Each point indicates the Precision and Recall for a different strength threshold. For one source (a) sLORETA simultaneously has Precision and Recall values of close to 1, indicating perfect performance, while other algorithms have lower peak Precision. For two sources (b) all algorithms reach peak Precision only when Recall has been reduced to about 0.5, and peak Recall is reached only when Precision has dropped below 0.3. For three sources (c) LORETA 1.5 has higher Recall for many Precision values than other algorithms, LORETA 1 has lower peak Precision, while all other algorithms follow a similar pattern, with high Precision that drops off steeply with increasing Recall. For four sources (d) while peak Precision is still high for most algorithms, Recall drops slightly.
Fig 4.
Area under the Precision vs. Recall (PR) curve for each of the algorithms tested vs. the number of sources in the simulation.

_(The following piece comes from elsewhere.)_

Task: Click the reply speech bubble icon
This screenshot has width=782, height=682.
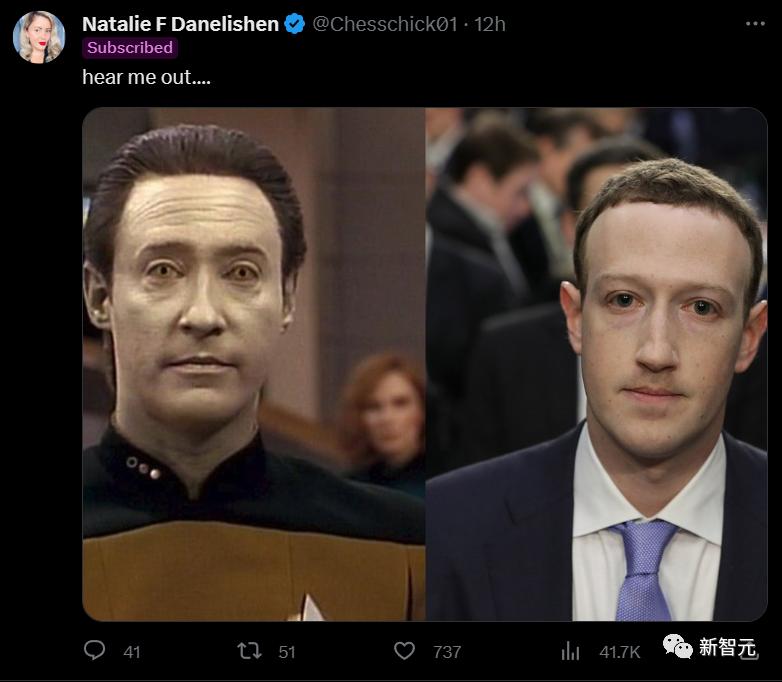Action: [94, 650]
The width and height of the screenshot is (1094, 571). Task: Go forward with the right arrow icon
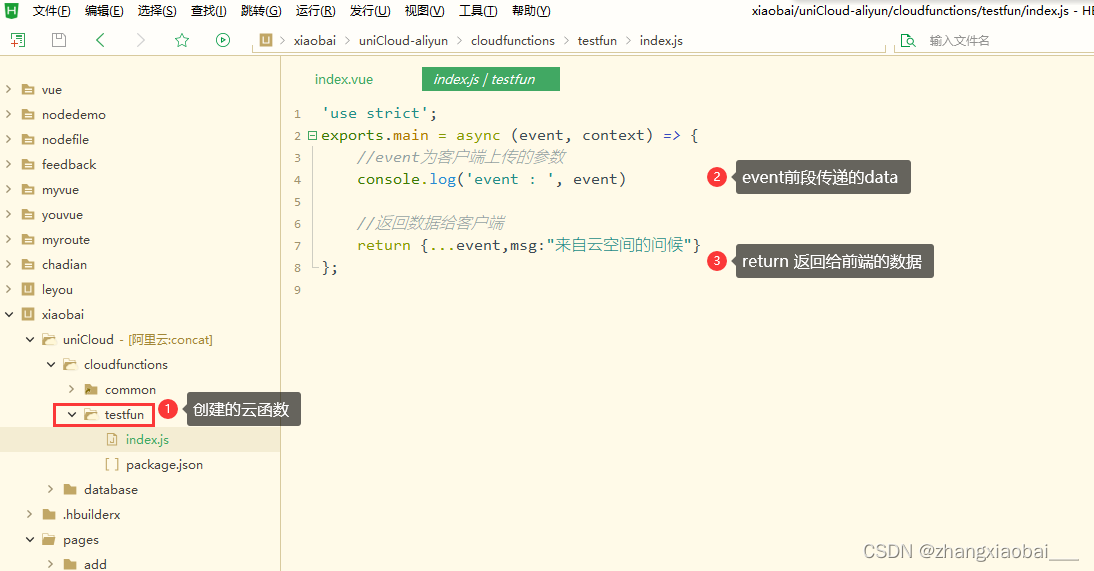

The area under the PR curve serves as a summary of the overall performance of the algorithm. Note that while sLORETA is clearly the best algorithm when there is only one source present, its performance drops off as the number of sources increases. The performance of all the other algorithms appears steady for 1–4 sources, as Precision increases slightly for these algorithms while Recall drops.
Table 1.
Results of Friedman test of statistical significance of differences in AUC.
Fig 5.
Precision vs. Recall curves for two sources with varying strength ratios: (a) two sources with the same strength (b) two sources, one with twice the strength as the other (c) two sources, one with three times the strength as the other (d) two sources, one with four times the strength as the other.

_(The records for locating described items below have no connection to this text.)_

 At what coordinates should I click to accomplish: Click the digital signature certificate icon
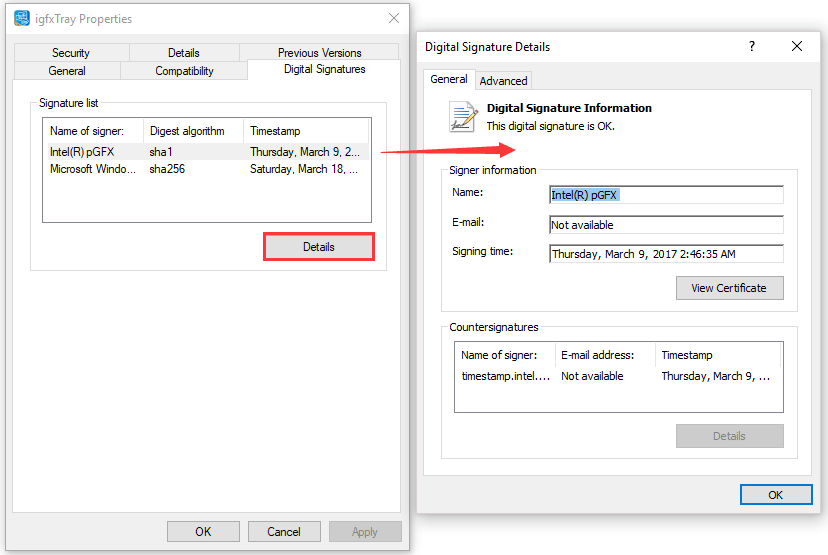coord(462,117)
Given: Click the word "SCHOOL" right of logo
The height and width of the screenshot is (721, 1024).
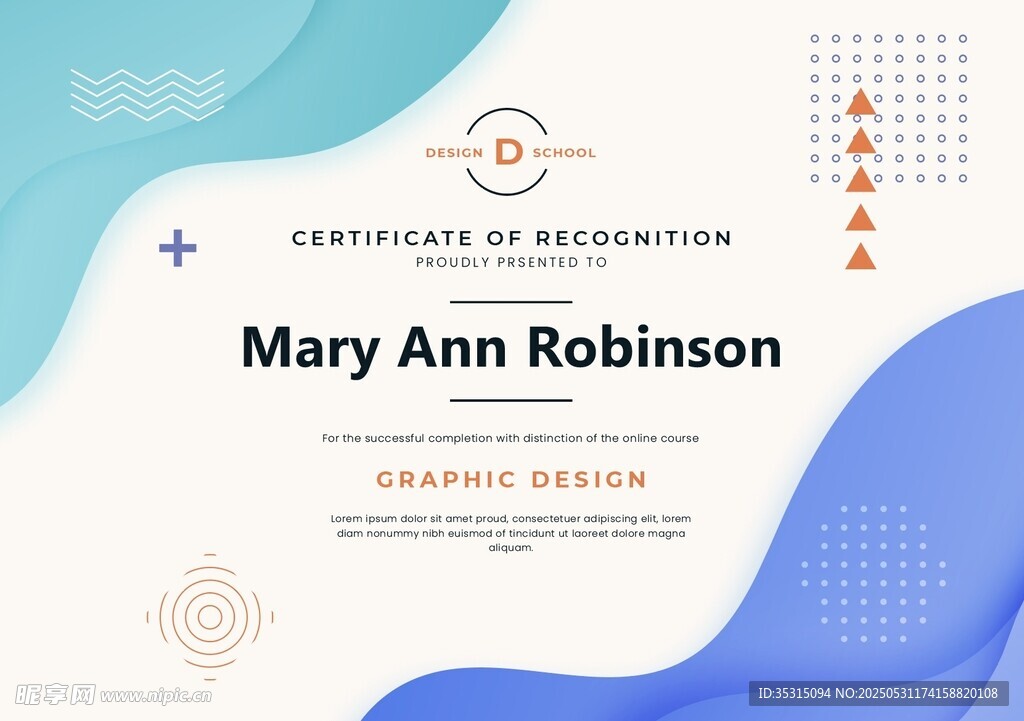Looking at the screenshot, I should tap(564, 153).
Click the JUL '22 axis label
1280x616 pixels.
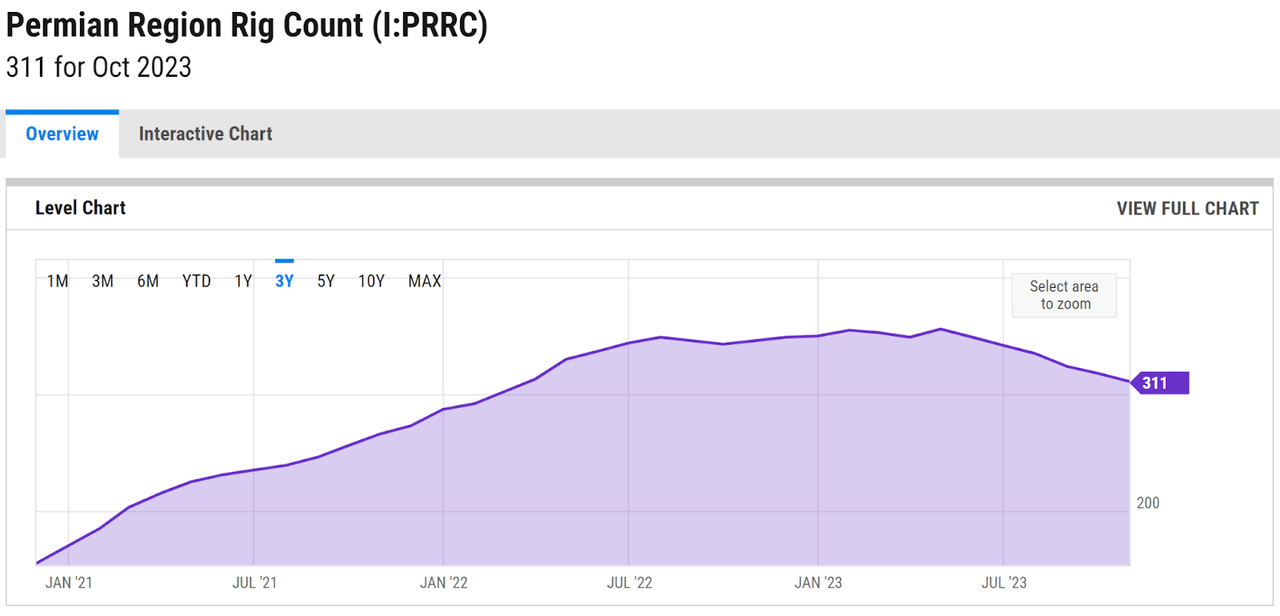click(629, 582)
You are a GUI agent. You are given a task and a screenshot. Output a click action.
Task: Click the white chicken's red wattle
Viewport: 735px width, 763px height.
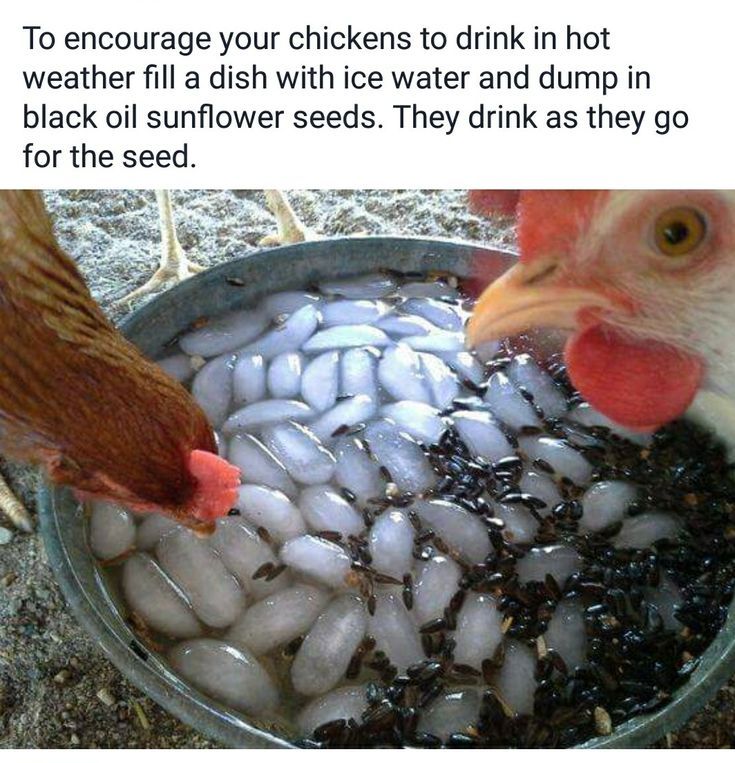click(633, 377)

Note that while sLORETA has highest peak Precision for all strength ratios, Precision also drops off more steeply with increasing Recall for this algorithm. This pattern is emphasized as the strength ratio increases. All other algorithms have similar performance to each other, with slightly decreasing Precision and Recall as the strength ratio of the sources increases.
Fig 6.
Area under the Precision vs. Recall curve for each of the algorithms tested vs. strength ratio.
As a summary of the performance of the algorithm, the area under the curve decrease slightly for all algorithms as the strength ratio of the sources increases.